The UNESCO Chair position, which was created to “promote international cooperation and networking to enhance institutional capacities through knowledge sharing and collaborative work,” has been terminated as of Dec. 20, 2016, according to the UNESCO/UNITWIN Chair website.
Human Rights activist and University of Connecticut history professor Dr. Amii Omara-Otunnu has served as the chair since his appointment by the United Nations (U.N.) in 2001.
“I have never once been briefed,” Omara-Otunnu said. “I have never had the simple decency of being called to inform me of what is going to happen. Not by the President (Susan Herbst), not by the Vice President (for Global Affairs, Daniel Weiner).”
Omara-Otunnu started his career in human rights as a student activist in Uganda, protesting state violence from then-President Idi Amin. From there, Omara-Otunnu received degrees from Harvard, the London School of Economics and the University of Oxford, where he received his JD and Ph.D. He is world-renowned for his work with the U.N., the African National Conference and academic publications on conflict in Africa.
“This reminds me so much of corruption in the third world,” Omara-Otunnu said.
Omara-Otunnu was notified of the position’s end from a scan of a U.N. letter from the office of the Assistant Director-General for Education.
The letter referred to communications between UConn and the U.N. office that paperwork had not been properly filed for the renewal of the UNESCO Chair position on behalf of Omara-Otunnu.
“It is strange that it is not the U.N. who questions the validity of the UNESCO Chair, but the university,” Omara-Otunnu said. “Once the UNESCO Chair is awarded, there is no need for renewal. The South African Chair has not been renewed since it was instated in 1995.”
UConn asserts that UNESCO made the decision.
“We are in the process of seeking more information to understand the factors behind UNESCO’s decision, but are proud of the work that UConn has done over the years in partnership with the organization in the important field of promoting human rights,” UConn Spokesperson Stephanie Reitz said.
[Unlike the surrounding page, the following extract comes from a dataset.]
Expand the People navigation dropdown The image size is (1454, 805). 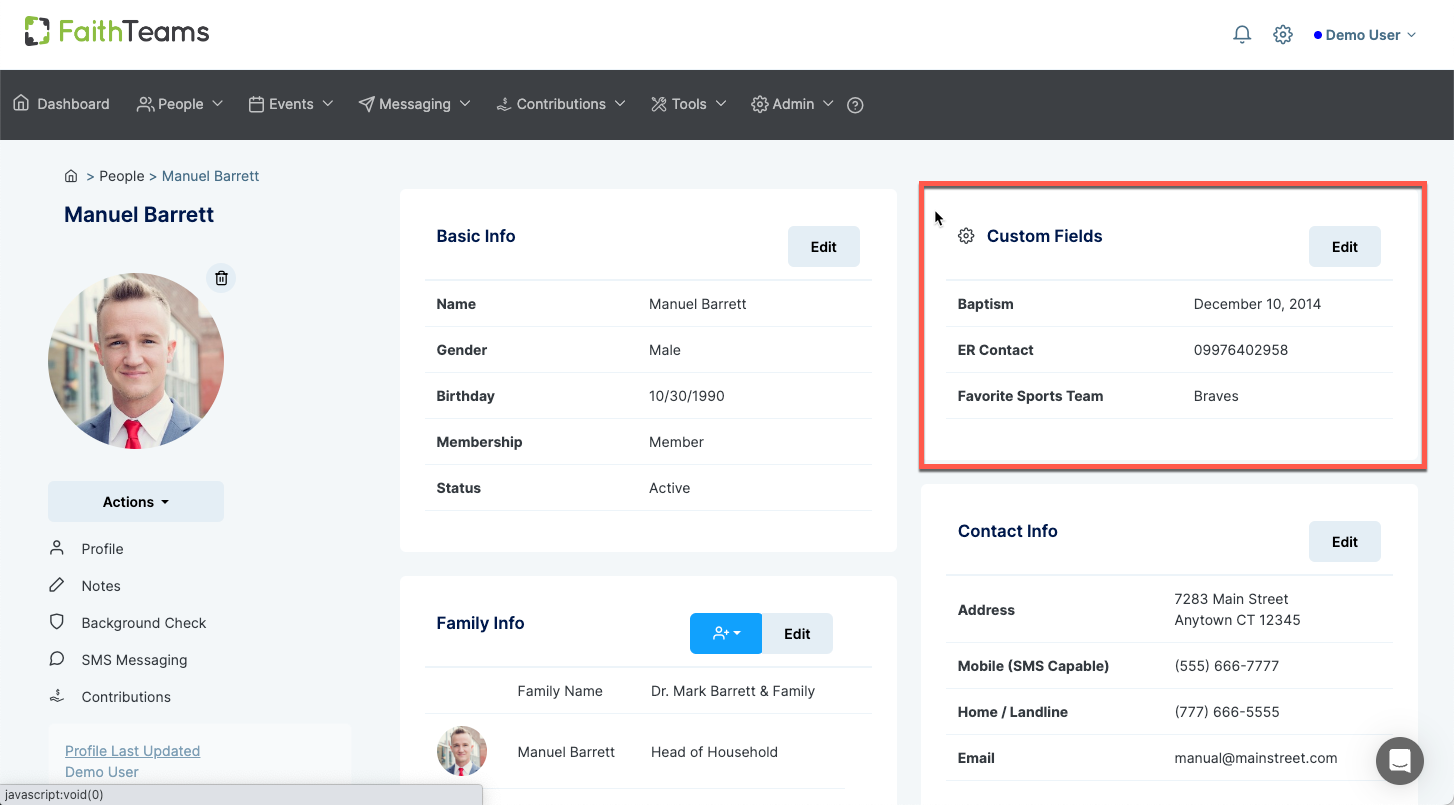click(180, 104)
In promoting human rights as UNESCO Chair, Omara-Otunnu has brought on two world leaders, the Presidents of Ghana and Rwanda, and has trained thousands of students worldwide in human rights. One such program to train students is the Student Ambassador program, which will remain at UConn even in the absence of the UNESCO Chair.
“The student ambassador program that has operated at UConn in affiliation with UNESCO has been a point of pride for our university, and the Office of Global Affairs is committed to continuing and supporting a robust ambassadors program at UConn,” Reitz said. “Our student ambassadors are working to quite literally change the world, and it is UConn’s honor to be able to help them do that by offering an ambassadors program that inspires, educates and serves our community and our world.”
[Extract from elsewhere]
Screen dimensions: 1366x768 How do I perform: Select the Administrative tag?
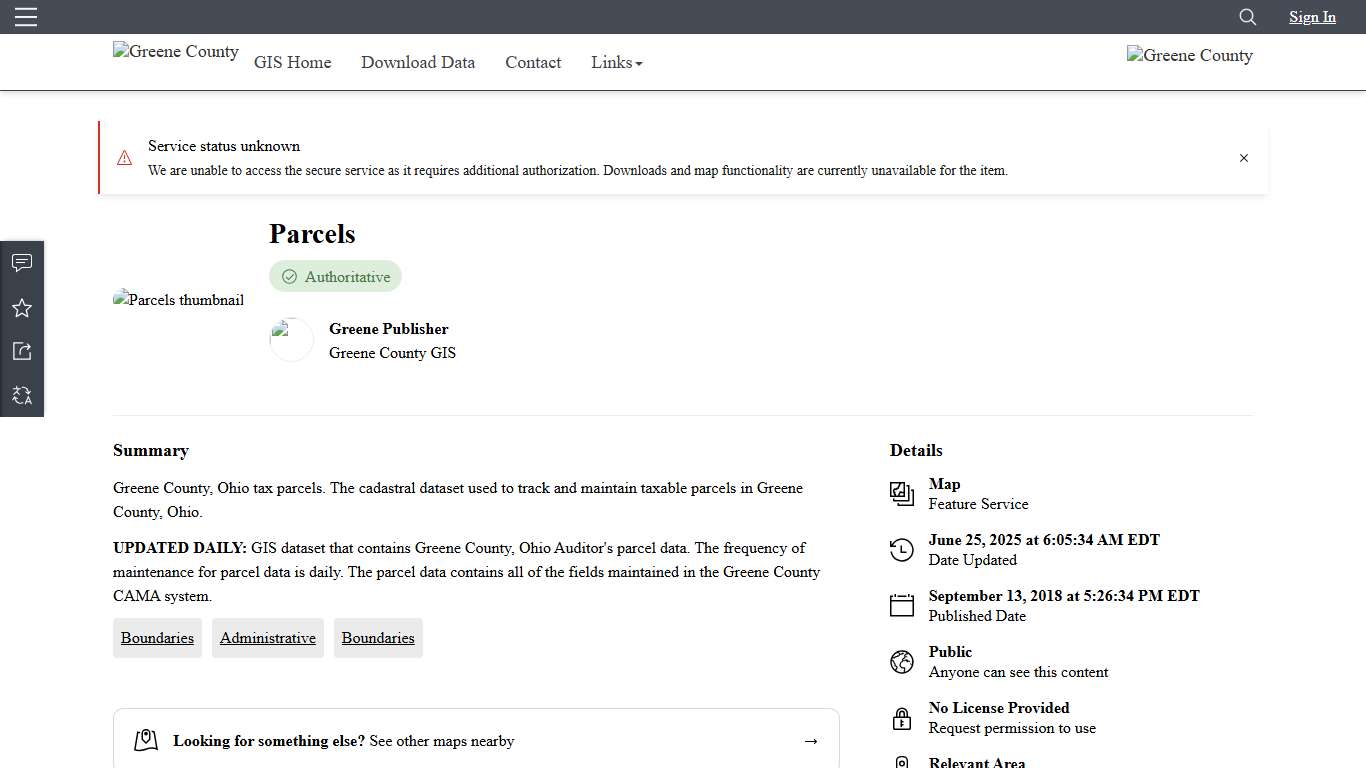267,638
Yousouf Bellamy, a graduate student in Political Science, has been facilitating these meetings since last year. He continues to serve as the facilitator, amidst the change in leadership. He could not be reached for comment at the time of this publication.
The Office of Global Affairs will also continue UConn’s partnership with the African National Congress in the absence of the UNESCO Chair. Omara-Otunnu will therefore not be the direct connection between UConn and above initiatives.
“This is far worse than facing Idi Amin and his thugs,” Omara-Otunnu said. “The work I have done for the past 20 years at the University is to thank the United States. This is how I am contributing to the country that gave me refuge in my hour of need.”